The Duke was silent.
He was realising only too clearly that if, as Giles had surely anticipated, he had come out through the front door to go riding and the statue had fallen on him he would now be dead.
While his cousin, Giles, would now have become the Fifth Duke of Mortlyn.
He knew that, like himself, Watson was thinking that it was almost impossible to ensure complete protection in such a large house and over such a vast acreage.
The situation would be no better in London.
The Duke rose to his feet and walked to the window.
His secretary regarded his broad shoulders and well-poised head with a compassionate look in his eyes.
.He was thinking that it was impossible for any man to have a more difficult problem to face and to solve than the one that confronted the Duke at this very moment.
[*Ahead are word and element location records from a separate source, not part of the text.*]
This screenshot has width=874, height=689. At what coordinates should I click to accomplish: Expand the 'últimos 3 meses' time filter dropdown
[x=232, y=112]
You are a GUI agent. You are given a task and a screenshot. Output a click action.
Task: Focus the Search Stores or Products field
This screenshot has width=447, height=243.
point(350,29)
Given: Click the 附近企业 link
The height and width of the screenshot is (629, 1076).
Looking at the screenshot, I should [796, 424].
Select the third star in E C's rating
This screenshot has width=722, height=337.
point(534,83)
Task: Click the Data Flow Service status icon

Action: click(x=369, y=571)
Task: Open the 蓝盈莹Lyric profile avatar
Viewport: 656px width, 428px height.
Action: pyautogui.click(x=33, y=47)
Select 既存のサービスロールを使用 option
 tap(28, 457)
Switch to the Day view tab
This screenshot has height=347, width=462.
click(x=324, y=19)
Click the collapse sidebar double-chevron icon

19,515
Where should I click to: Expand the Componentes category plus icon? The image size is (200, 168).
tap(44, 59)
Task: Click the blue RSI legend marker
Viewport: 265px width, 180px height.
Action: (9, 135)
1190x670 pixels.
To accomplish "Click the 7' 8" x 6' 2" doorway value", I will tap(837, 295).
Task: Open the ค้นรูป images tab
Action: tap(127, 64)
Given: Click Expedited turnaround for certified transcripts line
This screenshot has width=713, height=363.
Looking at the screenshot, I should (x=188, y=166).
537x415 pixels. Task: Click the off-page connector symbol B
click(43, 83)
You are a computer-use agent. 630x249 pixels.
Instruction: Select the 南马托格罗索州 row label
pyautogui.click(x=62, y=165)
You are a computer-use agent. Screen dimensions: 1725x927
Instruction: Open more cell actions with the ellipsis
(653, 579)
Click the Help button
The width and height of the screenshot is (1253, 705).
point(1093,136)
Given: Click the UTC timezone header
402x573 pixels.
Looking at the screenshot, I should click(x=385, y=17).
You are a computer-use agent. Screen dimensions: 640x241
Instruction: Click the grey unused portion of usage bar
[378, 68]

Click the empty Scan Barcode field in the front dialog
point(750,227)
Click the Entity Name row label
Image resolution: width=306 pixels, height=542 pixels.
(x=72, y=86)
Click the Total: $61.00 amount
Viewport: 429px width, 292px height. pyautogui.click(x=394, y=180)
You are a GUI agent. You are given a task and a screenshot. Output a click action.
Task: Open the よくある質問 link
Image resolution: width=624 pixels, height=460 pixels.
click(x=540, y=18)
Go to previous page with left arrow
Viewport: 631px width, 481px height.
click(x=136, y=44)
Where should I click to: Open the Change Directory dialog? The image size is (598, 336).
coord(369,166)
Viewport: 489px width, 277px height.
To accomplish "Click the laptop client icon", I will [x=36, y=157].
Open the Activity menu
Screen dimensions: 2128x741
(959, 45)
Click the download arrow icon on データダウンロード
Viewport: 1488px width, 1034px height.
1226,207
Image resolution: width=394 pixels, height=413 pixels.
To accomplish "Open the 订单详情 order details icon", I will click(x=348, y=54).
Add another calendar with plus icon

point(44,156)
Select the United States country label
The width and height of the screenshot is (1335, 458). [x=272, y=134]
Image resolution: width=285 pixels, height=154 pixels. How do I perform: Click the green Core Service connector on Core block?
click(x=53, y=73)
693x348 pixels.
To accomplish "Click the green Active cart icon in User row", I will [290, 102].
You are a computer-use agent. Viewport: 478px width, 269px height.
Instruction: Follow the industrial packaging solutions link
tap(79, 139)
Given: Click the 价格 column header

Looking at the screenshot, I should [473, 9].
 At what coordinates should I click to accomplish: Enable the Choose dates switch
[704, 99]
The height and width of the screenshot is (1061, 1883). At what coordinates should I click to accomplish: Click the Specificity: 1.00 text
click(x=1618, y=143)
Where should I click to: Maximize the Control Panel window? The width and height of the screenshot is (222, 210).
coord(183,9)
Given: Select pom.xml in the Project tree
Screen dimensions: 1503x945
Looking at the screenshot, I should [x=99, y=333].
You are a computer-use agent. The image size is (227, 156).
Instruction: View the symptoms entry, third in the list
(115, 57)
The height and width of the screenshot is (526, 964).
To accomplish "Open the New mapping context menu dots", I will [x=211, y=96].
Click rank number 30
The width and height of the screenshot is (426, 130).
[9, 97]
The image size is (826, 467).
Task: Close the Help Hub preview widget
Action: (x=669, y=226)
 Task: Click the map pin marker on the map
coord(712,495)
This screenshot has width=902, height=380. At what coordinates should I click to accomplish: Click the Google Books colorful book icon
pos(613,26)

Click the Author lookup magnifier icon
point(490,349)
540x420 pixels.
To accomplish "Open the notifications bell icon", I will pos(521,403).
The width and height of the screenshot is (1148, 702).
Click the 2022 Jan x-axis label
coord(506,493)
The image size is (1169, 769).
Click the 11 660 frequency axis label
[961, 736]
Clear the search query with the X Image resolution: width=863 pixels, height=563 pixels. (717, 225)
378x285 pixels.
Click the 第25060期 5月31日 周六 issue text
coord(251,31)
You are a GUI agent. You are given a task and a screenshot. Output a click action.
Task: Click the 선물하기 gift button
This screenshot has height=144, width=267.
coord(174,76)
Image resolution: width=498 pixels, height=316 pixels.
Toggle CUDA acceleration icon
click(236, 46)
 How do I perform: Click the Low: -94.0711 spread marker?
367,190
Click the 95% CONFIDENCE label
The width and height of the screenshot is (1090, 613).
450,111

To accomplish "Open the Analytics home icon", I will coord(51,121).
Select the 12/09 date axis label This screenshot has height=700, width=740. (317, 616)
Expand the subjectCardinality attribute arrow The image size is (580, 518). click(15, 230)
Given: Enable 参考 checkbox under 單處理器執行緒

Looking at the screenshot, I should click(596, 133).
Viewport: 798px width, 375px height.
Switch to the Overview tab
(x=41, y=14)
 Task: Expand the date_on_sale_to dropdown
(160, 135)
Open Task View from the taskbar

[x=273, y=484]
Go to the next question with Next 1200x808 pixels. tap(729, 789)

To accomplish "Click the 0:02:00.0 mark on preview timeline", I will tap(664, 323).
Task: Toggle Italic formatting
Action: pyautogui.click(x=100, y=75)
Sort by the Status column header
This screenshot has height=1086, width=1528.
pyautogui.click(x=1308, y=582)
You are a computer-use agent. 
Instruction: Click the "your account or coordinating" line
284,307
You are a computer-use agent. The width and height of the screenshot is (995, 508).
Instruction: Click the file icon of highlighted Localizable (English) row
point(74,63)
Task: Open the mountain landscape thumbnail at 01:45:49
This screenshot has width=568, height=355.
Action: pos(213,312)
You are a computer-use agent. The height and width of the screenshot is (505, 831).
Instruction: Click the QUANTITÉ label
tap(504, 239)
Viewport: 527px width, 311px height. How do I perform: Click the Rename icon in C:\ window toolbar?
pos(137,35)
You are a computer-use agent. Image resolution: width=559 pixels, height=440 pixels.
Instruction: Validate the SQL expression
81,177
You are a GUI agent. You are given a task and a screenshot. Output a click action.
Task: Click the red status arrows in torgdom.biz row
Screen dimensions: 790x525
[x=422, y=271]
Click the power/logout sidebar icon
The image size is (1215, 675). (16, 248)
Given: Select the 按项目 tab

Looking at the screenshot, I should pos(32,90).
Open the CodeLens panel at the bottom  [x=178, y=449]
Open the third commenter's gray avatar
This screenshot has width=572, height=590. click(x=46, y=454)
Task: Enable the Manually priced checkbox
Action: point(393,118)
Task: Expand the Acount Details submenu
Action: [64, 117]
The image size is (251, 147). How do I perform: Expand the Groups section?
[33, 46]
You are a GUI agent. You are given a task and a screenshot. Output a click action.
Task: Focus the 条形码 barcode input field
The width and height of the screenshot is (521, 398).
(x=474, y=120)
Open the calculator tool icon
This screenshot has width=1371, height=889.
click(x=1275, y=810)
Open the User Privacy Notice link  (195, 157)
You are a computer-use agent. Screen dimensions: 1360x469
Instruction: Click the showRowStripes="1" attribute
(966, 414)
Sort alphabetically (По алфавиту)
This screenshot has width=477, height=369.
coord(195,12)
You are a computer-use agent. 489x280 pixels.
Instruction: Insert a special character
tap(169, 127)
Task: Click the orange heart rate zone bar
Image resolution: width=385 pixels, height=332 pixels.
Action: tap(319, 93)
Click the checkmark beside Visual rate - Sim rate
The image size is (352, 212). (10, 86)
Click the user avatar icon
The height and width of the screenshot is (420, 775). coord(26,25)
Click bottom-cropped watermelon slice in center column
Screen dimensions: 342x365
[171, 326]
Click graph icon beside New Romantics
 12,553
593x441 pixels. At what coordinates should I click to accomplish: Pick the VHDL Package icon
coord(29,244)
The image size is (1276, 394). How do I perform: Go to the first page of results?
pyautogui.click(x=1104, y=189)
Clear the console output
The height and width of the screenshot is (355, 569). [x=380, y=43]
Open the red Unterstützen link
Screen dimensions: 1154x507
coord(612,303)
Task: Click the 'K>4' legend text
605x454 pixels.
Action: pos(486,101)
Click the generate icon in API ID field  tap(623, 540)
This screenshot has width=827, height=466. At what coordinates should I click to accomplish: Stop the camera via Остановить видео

There was no need for either of them to put into words what an utter disaster it would be if Giles Lyne inherited the Dukedom.
He was now just over thirty-eight and, from the moment he grew up, he spent his time and money with raffish men and immoral women.
He had caused scandal after scandal in Society circles.
No one would have ever taken the slightest notice of him if he had not boasted loudly and consistently that he was Heir Presumptive to the Duke of Mortlyn.
The Duke himself had said openly, and now it appeared unwisely, that he had no wish to be married.
It had become a joke in White’s Club, to which the Duke belonged and from which Giles had been blackballed, that he was the ‘Elusive Bridegroom’.
Any woman who caught him would have to be very beautiful, sharp-witted and so out of the the ordinary. There had been, of course, speculation after speculation as to whether the Duke would fall for the latest beauty to appear on the London scene.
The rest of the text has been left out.